Correlated patterns of cFos-ir are dependent on social experience. A–F, Heatmap matrices represent pairwise correlations between cFos-ir neurons with SBN nodes (boxes); colors indicate Pearson correlation coefficients. White boxes are self-correlations (r = 1); data are mirrored above and below the diagonal. G, Comparison between the absolute value of Pearson correlation coefficients between groups. Data are represented as mean ± SEM; letters indicate post hoc differences (independent t test, p values corrected for multiple comparisons). H, Results of PCA on covariation matrix derived from A–F. I, Distribution of PC1 scores between groups; data are represented as mean ± SEM. Please see Extended Data Figure 3-1 for a complete summary of pairwise correlation statistics.

Extended Data Figure 3-1

Summary of pairwise correlation statistics describing the relationship between cFos-ir neurons within SBN nodes. Download Figure 3-1, DOC file (36KB, doc) .

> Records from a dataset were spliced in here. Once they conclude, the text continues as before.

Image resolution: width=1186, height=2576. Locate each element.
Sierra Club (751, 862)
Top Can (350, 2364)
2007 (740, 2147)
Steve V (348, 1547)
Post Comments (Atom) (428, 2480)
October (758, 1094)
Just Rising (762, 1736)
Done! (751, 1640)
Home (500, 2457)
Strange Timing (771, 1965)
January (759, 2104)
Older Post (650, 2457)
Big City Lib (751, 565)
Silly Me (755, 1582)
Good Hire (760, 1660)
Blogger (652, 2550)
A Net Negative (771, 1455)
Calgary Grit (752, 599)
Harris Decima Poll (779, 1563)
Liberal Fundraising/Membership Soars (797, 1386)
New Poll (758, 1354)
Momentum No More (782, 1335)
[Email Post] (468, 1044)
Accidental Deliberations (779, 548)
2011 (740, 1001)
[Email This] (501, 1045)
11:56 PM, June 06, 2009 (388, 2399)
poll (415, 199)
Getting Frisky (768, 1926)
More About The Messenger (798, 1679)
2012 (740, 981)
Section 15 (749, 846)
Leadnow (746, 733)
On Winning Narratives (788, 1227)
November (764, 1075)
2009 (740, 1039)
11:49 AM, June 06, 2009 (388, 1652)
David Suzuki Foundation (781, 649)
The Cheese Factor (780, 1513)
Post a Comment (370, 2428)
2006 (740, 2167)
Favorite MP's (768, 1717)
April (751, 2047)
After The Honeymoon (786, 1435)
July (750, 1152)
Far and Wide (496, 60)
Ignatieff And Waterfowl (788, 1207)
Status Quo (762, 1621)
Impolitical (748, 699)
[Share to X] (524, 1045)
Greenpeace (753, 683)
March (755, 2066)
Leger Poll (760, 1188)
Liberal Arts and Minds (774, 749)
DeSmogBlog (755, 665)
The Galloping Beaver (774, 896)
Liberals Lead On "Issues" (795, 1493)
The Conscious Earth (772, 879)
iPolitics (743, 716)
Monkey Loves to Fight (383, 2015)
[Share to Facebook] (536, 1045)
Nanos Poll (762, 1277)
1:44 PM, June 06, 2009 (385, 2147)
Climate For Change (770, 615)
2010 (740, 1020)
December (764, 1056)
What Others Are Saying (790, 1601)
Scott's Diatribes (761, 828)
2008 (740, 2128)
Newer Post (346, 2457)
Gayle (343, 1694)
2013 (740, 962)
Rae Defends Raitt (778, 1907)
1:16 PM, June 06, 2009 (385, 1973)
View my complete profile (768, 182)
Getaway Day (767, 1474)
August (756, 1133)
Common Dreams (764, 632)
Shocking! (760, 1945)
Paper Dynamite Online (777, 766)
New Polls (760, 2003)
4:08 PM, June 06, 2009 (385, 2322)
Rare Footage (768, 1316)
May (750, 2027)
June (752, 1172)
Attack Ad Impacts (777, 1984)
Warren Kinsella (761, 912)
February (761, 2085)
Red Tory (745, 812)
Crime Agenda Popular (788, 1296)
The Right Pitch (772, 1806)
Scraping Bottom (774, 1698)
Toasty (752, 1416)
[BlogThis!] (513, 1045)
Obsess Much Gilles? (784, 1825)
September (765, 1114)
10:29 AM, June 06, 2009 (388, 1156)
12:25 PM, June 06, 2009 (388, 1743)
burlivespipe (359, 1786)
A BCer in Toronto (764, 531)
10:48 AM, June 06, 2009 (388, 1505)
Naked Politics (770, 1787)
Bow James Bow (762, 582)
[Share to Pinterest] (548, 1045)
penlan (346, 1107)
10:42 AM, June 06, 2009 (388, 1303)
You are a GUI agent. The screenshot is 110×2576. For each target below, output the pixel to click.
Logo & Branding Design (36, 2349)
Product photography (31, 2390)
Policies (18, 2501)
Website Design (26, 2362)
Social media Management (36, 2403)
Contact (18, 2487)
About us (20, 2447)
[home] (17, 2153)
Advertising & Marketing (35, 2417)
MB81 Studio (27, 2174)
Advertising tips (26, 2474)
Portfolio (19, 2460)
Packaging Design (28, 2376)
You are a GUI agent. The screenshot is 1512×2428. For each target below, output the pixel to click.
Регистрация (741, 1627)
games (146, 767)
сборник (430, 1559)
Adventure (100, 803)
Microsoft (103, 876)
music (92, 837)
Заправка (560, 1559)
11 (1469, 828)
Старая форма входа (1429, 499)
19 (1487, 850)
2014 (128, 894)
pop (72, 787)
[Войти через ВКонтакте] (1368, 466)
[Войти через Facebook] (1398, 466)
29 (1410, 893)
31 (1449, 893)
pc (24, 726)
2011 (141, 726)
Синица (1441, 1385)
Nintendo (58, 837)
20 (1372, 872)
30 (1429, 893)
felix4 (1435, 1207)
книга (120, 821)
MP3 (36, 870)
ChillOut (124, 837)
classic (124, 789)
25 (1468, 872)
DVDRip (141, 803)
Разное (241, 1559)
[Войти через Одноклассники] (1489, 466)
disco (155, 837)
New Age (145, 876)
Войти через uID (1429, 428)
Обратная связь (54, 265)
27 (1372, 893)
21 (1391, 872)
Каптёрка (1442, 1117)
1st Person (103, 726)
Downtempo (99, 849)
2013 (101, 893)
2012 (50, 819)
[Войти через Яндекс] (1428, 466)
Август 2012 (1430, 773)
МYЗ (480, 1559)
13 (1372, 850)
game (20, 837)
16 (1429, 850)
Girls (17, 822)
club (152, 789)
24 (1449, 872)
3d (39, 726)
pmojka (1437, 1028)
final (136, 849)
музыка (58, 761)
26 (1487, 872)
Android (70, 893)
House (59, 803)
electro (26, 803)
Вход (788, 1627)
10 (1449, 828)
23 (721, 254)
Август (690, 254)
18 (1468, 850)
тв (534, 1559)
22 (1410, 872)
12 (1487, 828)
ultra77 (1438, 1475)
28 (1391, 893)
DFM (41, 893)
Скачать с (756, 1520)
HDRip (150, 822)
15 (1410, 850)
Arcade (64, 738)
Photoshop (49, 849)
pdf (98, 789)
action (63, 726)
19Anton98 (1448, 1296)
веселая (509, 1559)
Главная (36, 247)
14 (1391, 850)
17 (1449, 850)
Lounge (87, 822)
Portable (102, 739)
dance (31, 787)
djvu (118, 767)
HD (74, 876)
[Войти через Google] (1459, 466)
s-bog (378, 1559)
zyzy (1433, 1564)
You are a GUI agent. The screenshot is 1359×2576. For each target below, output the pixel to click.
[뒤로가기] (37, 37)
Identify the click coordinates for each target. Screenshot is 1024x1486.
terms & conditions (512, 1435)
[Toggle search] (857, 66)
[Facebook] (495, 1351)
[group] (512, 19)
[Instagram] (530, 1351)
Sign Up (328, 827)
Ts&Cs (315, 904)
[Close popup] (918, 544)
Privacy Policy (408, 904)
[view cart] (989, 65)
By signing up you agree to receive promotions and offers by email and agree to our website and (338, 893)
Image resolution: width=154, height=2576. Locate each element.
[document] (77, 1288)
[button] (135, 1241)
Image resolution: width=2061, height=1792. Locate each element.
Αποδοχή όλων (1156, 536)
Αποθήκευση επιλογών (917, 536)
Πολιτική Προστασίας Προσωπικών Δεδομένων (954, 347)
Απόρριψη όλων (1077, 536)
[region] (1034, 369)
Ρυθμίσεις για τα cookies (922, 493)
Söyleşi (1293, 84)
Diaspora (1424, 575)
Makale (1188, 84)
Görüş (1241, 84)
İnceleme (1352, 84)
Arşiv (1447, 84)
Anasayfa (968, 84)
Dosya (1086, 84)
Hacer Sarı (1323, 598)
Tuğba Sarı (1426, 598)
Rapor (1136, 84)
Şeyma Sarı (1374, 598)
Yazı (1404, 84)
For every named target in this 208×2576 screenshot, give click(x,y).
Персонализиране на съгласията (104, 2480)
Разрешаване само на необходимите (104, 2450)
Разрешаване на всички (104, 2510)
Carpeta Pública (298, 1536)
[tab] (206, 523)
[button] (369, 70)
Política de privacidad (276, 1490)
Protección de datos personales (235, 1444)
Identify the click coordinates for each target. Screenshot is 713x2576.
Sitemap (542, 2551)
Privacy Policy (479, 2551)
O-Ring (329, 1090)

While we did not find a statistically significant effect of drug treatment on the strength of internode correlations, we hypothesized that pharmacologically increasing or systemically depleting available serotonin would differentially affect the distribution of functional relationships. We thus performed PCA on the covariation matrix generated by cFos-ir counts. PC1 had an eigenvector of 543.53, which accounted for over 76% of the variation and contained eigenvalues most strongly loaded by mPOA (0.682) and PVN (0.553; Fig. 3H). We analyzed PC1 scores between groups via two-way ANOVA and found main effects of housing (F(1,41) = 14.11, p < 0.001) and drug treatment (F(2,41) = 39.28, p < 0.0001; Fig. 3I), but no significant interaction (F(2,41) = 2.43, p = 0.10). FEN mice had divergent and significantly different (Tukey’s HSD, p < 0.0001) PC1 scores from both SAL and FEN mice; Thus, despite having similar overall Pearson r values, the distribution of correlations among SBN nodes was different between drug treatment groups.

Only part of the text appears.